[llvm] 2d1c6e0 - [LAA] Remove block order sensitivity in LAA algorithm. PR56672

Wed Jul 27 23:37:29 PDT 2022

Author: Max Kazantsev
Date: 2022-07-28T13:36:56+07:00
New Revision: 2d1c6e0b4418e92df286cba428a3e4cf56d7aa2f

URL: https://github.com/llvm/llvm-project/commit/2d1c6e0b4418e92df286cba428a3e4cf56d7aa2f
DIFF: https://github.com/llvm/llvm-project/commit/2d1c6e0b4418e92df286cba428a3e4cf56d7aa2f.diff

LOG: [LAA] Remove block order sensitivity in LAA algorithm. PR56672

As test in PR56672 shows, LAA produces different results which lead to either
positive or negative vectorization decisions depending on the order of blocks
in loop. The exact reason of this is not clear to me, however this makes investigation
of related bugs extremely complex.

**Complete the following**.
(a) Answer these questions about the LLVM commit notice above, one answer per line:
(i) Who is listed as the author?
(ii) What value does the Date line give?
(iii) According to the log, what do LAA's results lead to, depending on the order of blocks in the loop?
(b) Copy the LLVM commit notice above word for word, from "LOG: [LAA] Remove" up to and including "bugs extremely complex.".

**Supplied information**.
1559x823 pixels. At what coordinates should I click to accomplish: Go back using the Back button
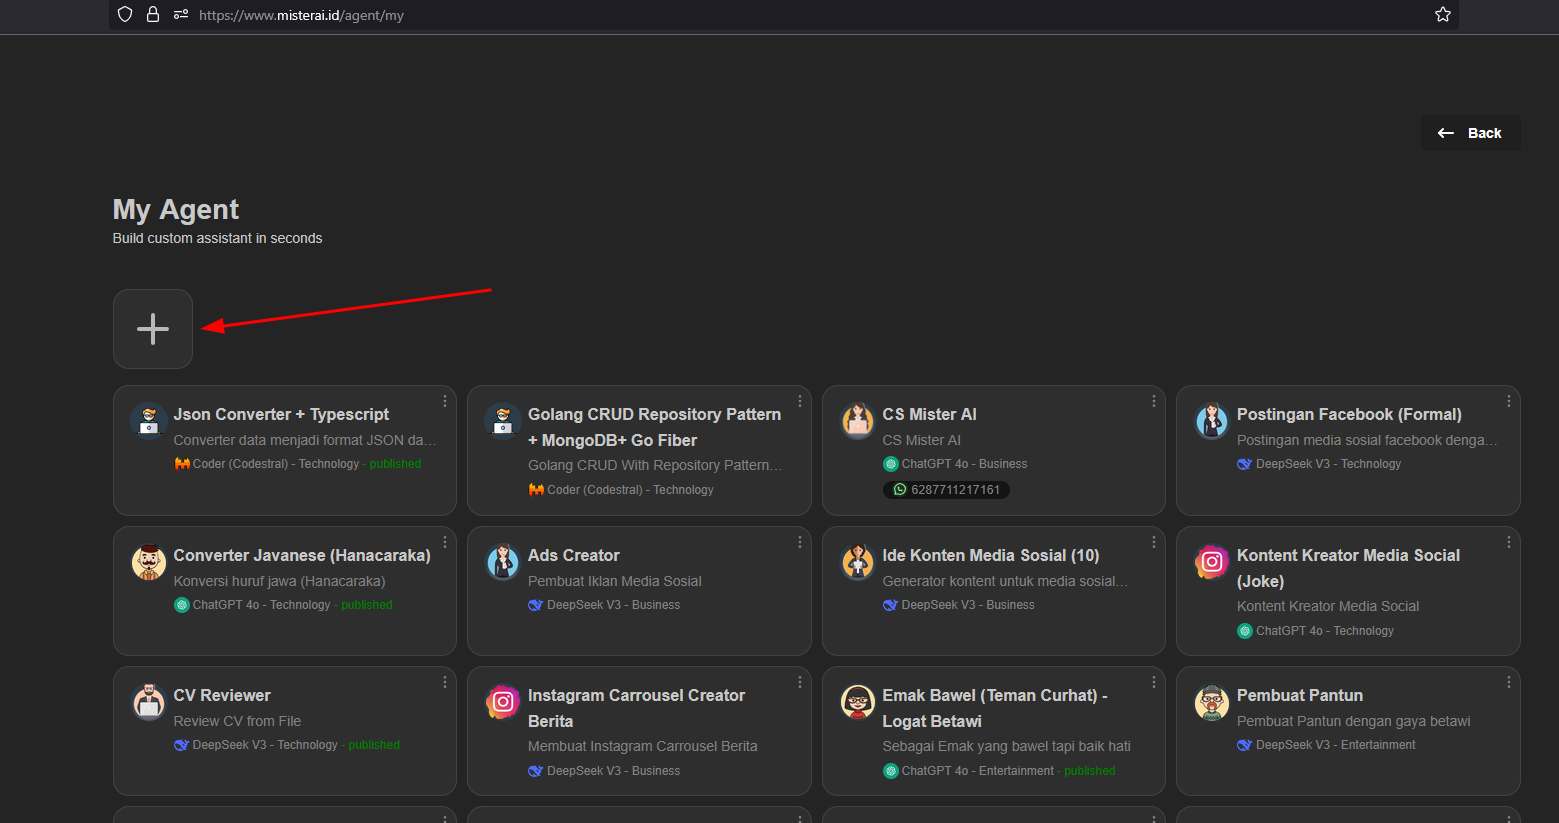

**Exercise solutions**.
(a)
(i) Max Kazantsev
(ii) 2022-07-28T13:36:56+07:00
(iii) Either positive or negative vectorization decisions

(b)
LOG: [LAA] Remove block order sensitivity in LAA algorithm. PR56672

As test in PR56672 shows, LAA produces different results which lead to either
positive or negative vectorization decisions depending on the order of blocks
in loop. The exact reason of this is not clear to me, however this makes investigation
of related bugs extremely complex.